Malignant strictures in the gastrointestinal tract are frequently treated with self expanding metal stents (SEMS). This technique has been studied in non-malignant diseases as well, including Crohn’s disease. To date, SEMS have mainly been used in refractory or recurrent strictures not improved with endoscopic balloon dilation. Given endoscopically placed stents need to be removed in non-malignant diseases, covered metal stents are preferred. This was first described in a case series of two patients in 2000 [28]. Follow-up studies have also been small ranging from one to seventeen patients. The largest study retrospectively looked at 17 patients with strictures refractory to medical and or endoscopic treatment (Table 2) [29]. SEMS placement was technically successful in 92% of patients with clinical success rate of 65% with a mean follow-up period of 67 weeks. Only one patient had an adverse event due to proximal stent migration during insertion that required surgical intervention. Of note, 13 out of the 25 stents that were placed spontaneously migrated distally after insertion. While the theoretical advantage of endoscopic stents is that they allow for constant dilation of the stricture over a longer period of time, the PROTDILAT study prospectively compared preliminary data evaluating SEMS and endoscopic balloon dilation in 99 patients and found that endoscopic balloon dilation was more effective than stent placement [30]. Thus currently, balloon dilation remains the endoscopic treatment of choice for strictures, with SEMS reserved for recurrent or refractory cases. Stent improvements and more large scale studies are needed to make this a more routine procedure for obstructive strictures in the future.

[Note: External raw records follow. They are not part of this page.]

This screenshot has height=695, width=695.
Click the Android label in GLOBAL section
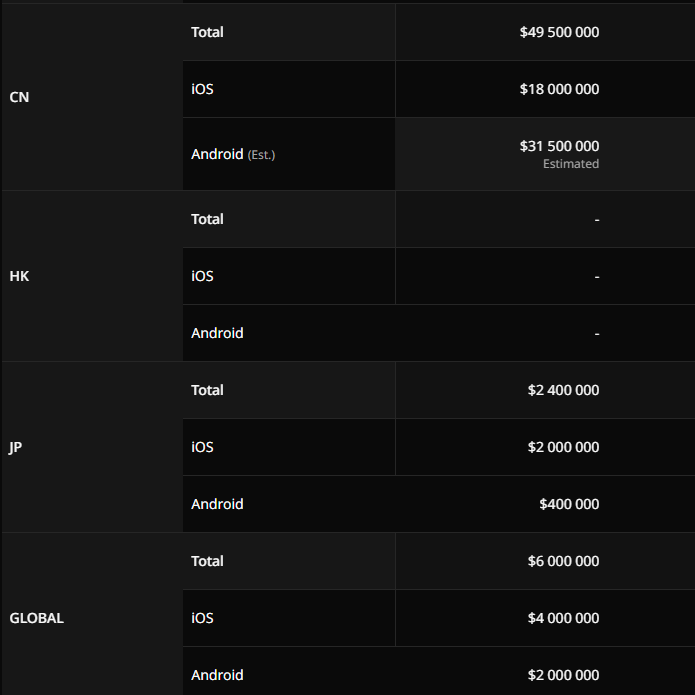[217, 675]
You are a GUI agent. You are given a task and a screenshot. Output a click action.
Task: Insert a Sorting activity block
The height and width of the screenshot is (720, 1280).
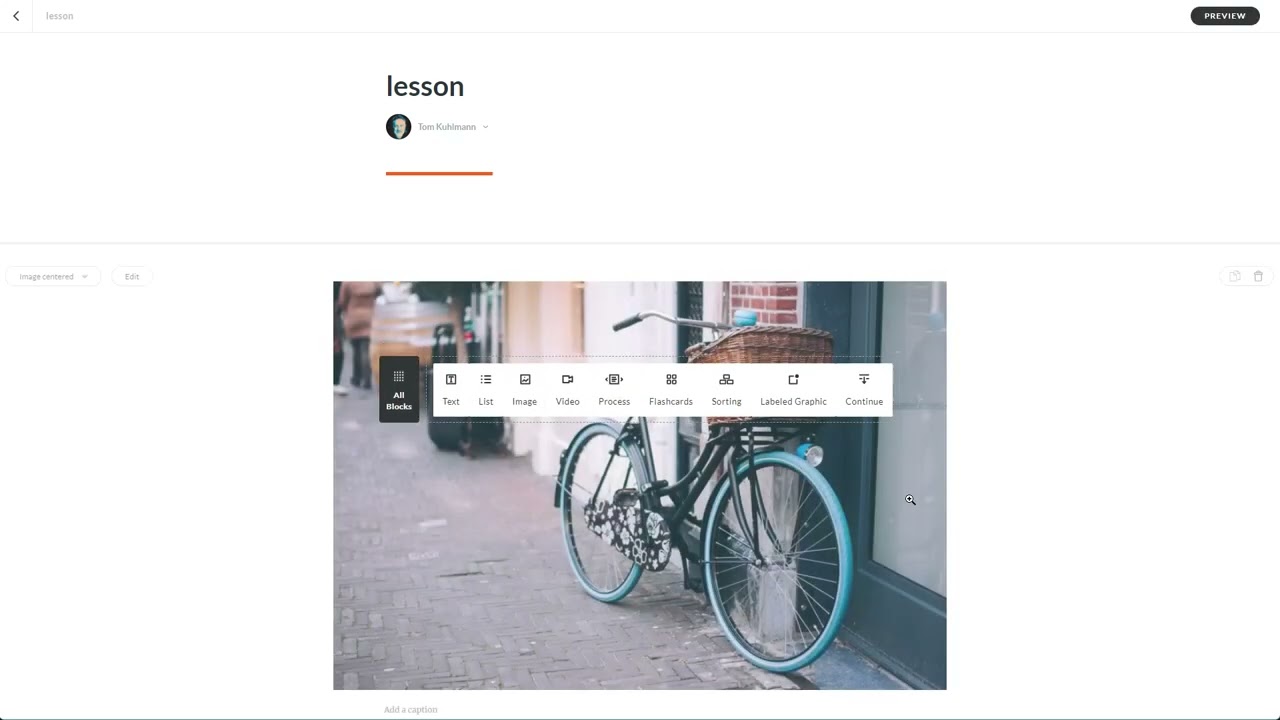coord(726,389)
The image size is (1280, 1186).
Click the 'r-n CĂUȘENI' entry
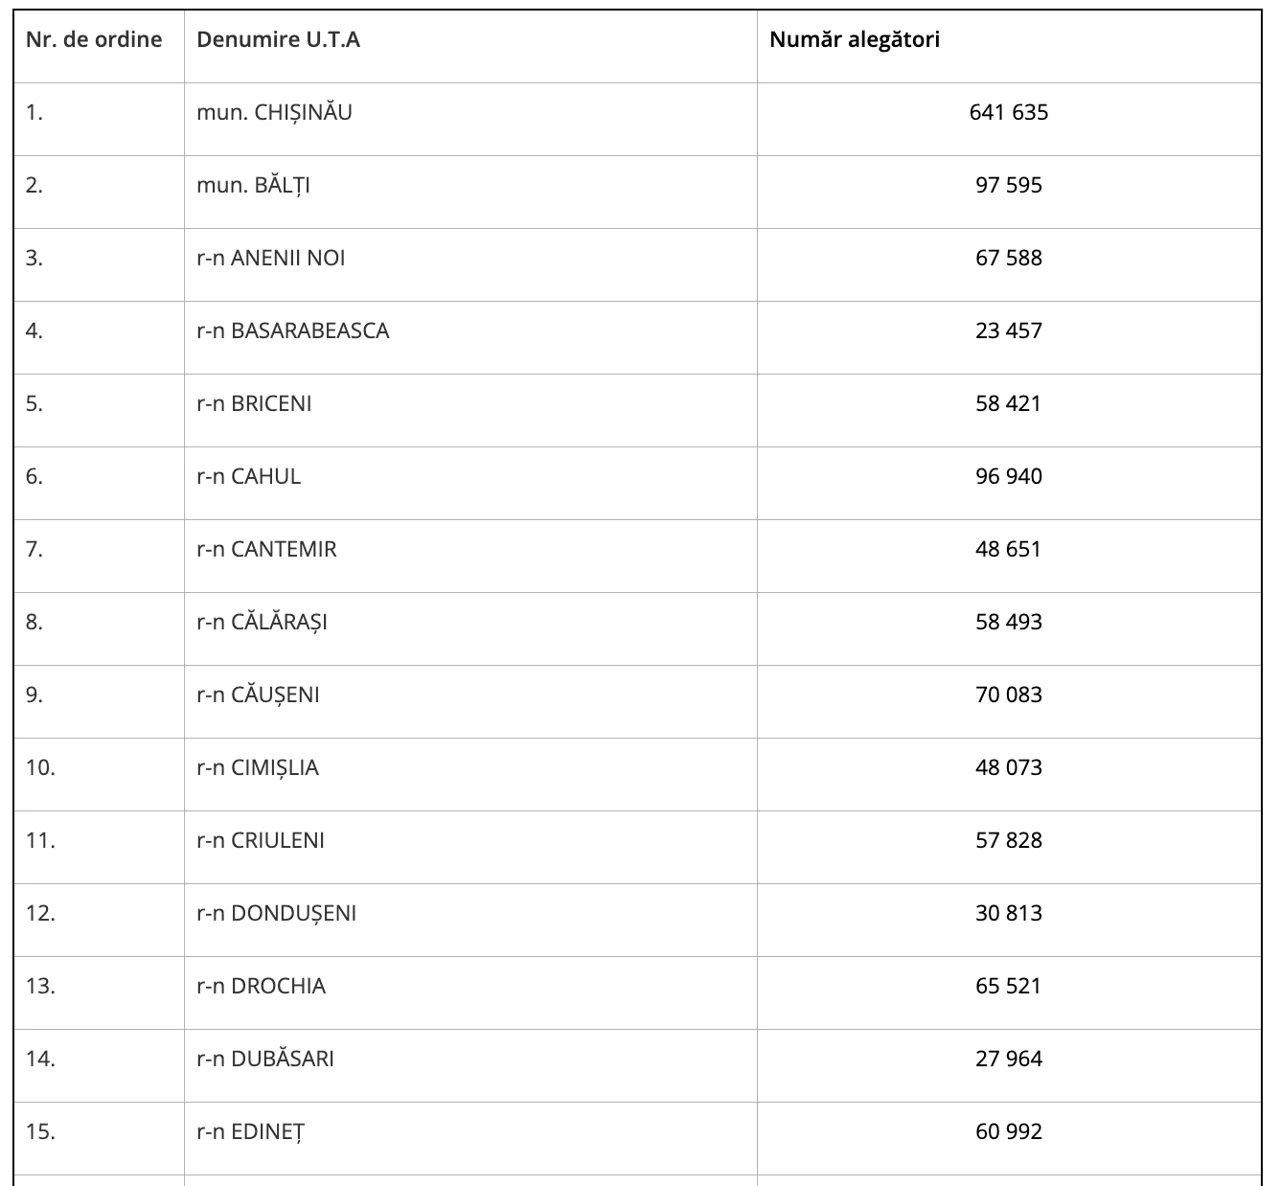point(258,695)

Lastly, endoscopic stricturotomy has been recently investigated. In this procedure, a needle knife is used to cut the stricture using electroincision or electrocauterization [31]. Data was retrospectively reviewed from 85 patients treated with endoscopic stricturotomy at Cleveland Clinic (Table 2). Immediate technical success with passage of the endoscope through the stricture was achieved in 100% of patients, but there was a 4% rate of adverse events with 9 patients experiencing bleeding requiring blood transfusions and 1 perforation. Furthermore, 15% of the patients ultimately required surgical intervention. Endoscopic stricturotomy could potentially be an effective endoscopic technique in the future, but currently requires extensive training and expertise that limits its generalizability. Given the high success rate and low complication rate of balloon dilation, we recommend that endoscopic stricturotomy, like SEMS, be reserved for patients that have failed balloon dilation and are not ideal surgical candidates.

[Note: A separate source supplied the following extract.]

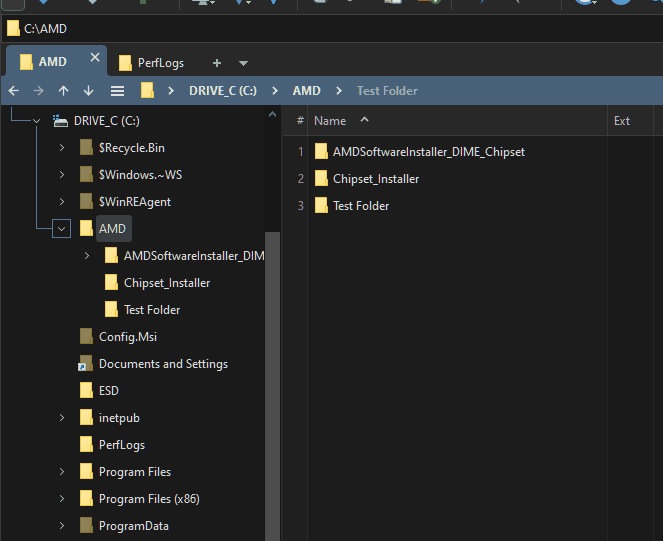
Task: Close the AMD tab
Action: click(95, 58)
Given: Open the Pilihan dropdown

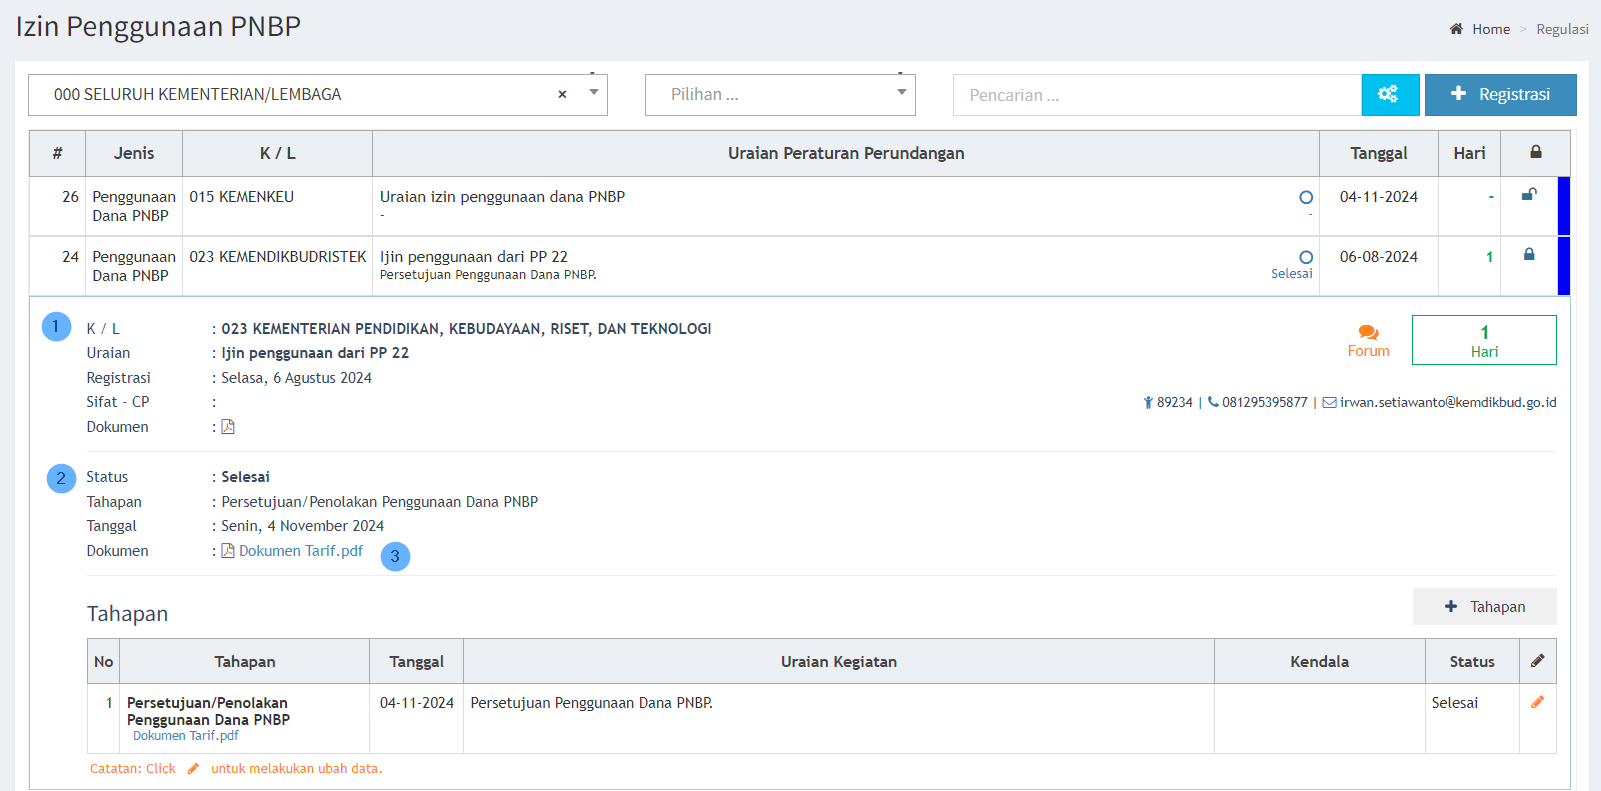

While there are several novel endoscopic techniques emerging for the treatment of endoscopic strictures, surgery remains the preferred approach for patients with multiple strictures, strictures associated with fistula or abscess, and long and angulated strictures [17]. An individualized approach should be taken focusing on the patient’s anatomy, goals, and symptoms.

6. Conclusions

Crohn’s disease is a complex disease that can progress in a penetrating and fibrostenotic fashion. Even though medical therapy is evolving at a fast pace, there is still a need for endoscopic therapy to bridge the gap between medical and surgical treatments. Advanced endoscopic techniques can evaluate previously inaccessible parts of the small bowel and treat fibrostenotic complications. Established techniques include video capsule endoscopy, small bowel enteroscopy, and balloon dilation. Novel endoscopic techniques such as mesenchymal stromal cells, intralesional injection, self expanding stents, and endoscopic stricturotomy are also being investigated but need more large scale studies prior to wide spread adoption. Interventional treatment of inflammatory bowel disease is a new and exciting field that will only continue to grow and expand in the future.

Author Contributions

All authors contributed equally to this literature review including drafting, critical revision, editing, and final approval.

Funding

There are no financial relationships relevant to this publication.

Competing Interests

The authors have declared that no competing interests exist.